Copy the listing below line for line, leaving every character as it is.

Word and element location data
* * * * * * *
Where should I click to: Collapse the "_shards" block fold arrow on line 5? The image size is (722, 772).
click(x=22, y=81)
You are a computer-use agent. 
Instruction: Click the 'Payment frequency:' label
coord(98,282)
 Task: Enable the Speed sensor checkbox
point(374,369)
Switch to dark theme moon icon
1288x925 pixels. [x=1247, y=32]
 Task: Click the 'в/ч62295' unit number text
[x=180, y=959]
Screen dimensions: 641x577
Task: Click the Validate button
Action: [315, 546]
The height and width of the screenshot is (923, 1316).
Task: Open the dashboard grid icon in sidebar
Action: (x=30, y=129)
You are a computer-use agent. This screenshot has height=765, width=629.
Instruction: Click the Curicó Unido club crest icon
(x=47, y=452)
* * * * * * *
→ **Full response**
Where should I click to: Collapse the "_shards" block fold arrow on line 5? The image size is (722, 772).
click(x=22, y=81)
You are a computer-use agent. 
Instruction: Click the 'Payment frequency:' label
coord(98,282)
 Task: Enable the Speed sensor checkbox
point(374,369)
Switch to dark theme moon icon
1288x925 pixels. [x=1247, y=32]
 Task: Click the 'в/ч62295' unit number text
[x=180, y=959]
Screen dimensions: 641x577
Task: Click the Validate button
Action: [315, 546]
The height and width of the screenshot is (923, 1316).
Task: Open the dashboard grid icon in sidebar
Action: (x=30, y=129)
You are a computer-use agent. This screenshot has height=765, width=629.
Instruction: Click the Curicó Unido club crest icon
(x=47, y=452)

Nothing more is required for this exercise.